Safeguarding children from air pollution

Dr Jha lists measures that can be taken to protect your children from the harmful effects of air pollution:

1. Monitor air quality: Stay informed about local air quality using reliable sources and limit outdoor activities on days with high pollution levels.

2. Indoor air quality: Improve indoor air quality with air purifiers, proper ventilation, and minimizing indoor sources of pollution, like tobacco smoke and cooking emissions.

3. Avoid high-traffic areas: Limit children's exposure to traffic-related pollution by choosing routes away from busy roads when walking or cycling.

4. Promote green spaces: Encourage outdoor activities in green, open areas where pollution levels are lower.

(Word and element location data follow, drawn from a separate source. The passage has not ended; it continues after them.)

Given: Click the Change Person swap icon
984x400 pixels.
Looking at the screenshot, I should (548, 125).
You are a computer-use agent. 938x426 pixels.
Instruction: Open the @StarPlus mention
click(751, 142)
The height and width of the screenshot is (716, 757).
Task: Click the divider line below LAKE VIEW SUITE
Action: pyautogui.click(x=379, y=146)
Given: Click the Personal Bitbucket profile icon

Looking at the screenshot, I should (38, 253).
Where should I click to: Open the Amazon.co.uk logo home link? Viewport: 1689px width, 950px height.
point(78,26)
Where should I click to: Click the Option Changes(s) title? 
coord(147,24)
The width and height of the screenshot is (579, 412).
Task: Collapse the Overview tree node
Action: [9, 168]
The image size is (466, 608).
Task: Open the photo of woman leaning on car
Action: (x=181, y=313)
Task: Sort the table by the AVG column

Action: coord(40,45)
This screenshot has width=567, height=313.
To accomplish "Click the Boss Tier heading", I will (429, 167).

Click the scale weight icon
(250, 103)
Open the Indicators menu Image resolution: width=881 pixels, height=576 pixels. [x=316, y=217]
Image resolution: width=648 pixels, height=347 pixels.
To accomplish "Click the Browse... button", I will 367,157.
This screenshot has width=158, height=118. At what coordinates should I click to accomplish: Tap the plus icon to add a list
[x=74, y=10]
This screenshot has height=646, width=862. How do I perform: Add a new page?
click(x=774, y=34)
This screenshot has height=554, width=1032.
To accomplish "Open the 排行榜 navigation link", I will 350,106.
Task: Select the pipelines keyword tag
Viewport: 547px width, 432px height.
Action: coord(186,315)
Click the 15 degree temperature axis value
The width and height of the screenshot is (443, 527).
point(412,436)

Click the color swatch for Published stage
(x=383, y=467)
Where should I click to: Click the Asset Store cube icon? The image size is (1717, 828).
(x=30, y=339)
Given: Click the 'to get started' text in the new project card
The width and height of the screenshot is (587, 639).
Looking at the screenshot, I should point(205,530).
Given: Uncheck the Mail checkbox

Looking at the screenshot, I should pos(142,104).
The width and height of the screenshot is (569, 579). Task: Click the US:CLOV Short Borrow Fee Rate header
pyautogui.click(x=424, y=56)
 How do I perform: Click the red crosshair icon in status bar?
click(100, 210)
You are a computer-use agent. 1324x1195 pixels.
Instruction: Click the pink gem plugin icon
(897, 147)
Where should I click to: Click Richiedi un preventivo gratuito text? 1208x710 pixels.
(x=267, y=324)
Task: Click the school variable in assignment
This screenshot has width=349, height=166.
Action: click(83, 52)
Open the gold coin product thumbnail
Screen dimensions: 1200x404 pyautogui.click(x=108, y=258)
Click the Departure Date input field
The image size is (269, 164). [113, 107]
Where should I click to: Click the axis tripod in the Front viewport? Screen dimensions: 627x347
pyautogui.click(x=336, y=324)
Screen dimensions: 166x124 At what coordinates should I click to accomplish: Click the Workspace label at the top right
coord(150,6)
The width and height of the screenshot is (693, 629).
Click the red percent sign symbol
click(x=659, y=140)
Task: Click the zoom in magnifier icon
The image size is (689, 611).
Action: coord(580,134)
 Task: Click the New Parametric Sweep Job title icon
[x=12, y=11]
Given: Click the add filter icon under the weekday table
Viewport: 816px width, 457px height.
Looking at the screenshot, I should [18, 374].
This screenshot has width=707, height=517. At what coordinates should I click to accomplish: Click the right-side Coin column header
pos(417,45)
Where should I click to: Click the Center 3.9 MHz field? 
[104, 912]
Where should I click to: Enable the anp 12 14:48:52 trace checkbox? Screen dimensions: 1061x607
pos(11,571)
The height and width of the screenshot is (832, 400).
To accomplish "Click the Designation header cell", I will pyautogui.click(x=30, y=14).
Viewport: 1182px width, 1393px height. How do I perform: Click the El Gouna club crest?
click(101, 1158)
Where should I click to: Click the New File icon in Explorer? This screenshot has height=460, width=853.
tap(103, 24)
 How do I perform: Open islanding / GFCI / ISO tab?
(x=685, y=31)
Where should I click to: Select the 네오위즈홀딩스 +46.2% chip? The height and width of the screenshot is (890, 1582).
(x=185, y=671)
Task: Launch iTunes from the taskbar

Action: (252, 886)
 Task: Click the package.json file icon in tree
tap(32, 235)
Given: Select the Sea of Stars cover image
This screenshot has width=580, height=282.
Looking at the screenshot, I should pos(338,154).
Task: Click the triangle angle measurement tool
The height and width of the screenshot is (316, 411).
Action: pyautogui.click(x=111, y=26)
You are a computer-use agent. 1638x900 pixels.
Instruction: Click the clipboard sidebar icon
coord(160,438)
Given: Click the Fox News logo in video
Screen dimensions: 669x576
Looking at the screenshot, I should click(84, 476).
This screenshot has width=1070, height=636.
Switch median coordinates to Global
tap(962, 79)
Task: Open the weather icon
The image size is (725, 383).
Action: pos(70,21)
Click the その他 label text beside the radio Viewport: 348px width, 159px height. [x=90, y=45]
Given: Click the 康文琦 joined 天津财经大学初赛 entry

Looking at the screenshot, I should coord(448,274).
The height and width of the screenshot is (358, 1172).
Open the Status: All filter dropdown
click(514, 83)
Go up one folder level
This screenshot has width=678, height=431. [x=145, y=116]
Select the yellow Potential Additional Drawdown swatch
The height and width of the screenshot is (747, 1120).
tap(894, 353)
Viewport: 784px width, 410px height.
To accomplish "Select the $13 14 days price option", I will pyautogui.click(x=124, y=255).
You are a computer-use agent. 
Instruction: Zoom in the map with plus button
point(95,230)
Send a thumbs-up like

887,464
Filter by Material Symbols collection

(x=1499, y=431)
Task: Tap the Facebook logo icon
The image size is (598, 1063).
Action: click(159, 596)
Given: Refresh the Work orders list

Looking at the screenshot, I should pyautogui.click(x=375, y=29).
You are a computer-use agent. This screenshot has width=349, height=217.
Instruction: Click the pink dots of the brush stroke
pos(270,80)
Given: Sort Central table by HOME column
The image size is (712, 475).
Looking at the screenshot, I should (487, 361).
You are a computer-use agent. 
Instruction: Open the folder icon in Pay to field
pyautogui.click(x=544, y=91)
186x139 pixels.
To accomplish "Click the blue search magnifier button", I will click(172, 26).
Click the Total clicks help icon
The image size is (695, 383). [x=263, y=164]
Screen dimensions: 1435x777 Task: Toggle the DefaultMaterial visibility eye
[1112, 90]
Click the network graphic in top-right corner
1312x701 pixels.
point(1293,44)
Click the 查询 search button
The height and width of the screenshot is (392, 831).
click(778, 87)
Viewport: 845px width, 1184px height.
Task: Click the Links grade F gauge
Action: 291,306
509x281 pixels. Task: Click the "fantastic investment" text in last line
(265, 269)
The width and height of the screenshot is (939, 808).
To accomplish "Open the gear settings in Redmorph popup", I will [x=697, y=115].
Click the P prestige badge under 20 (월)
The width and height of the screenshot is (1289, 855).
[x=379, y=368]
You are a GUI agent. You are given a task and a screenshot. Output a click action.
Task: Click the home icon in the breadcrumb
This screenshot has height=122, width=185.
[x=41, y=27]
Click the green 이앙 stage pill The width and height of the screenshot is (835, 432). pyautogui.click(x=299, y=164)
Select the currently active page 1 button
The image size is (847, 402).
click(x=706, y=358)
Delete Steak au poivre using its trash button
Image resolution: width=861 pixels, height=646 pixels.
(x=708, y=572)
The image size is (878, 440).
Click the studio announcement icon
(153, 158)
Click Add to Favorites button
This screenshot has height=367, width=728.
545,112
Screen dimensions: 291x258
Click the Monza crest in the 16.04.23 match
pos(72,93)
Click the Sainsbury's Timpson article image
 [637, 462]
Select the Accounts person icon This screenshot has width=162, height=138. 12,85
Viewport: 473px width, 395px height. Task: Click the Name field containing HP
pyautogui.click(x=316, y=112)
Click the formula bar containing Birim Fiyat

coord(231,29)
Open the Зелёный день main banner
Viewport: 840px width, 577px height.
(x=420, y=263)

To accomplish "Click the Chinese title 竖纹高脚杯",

5. Reduce car emissions: Use public transportation, carpool, or choose eco-friendly vehicles to reduce emissions from personal vehicles.

6. Advocate for policies: Support policies and initiatives that aim to reduce air pollution, like stricter emissions standards and cleaner energy sources.

7. Prevent indoor toxins: Test homes and schools for indoor pollutants such as radon gas and lead-based paint and take steps to mitigate any issues.

8. Educate and raise awareness: Inform parents, caregivers, and educators about the dangers of air pollution and the importance of protective measures.

"Safeguarding children from air pollution involves a combination of individual actions, community efforts, and governmental policies aimed at creating cleaner and healthier environments for our youngest generation," adds Dr Jha.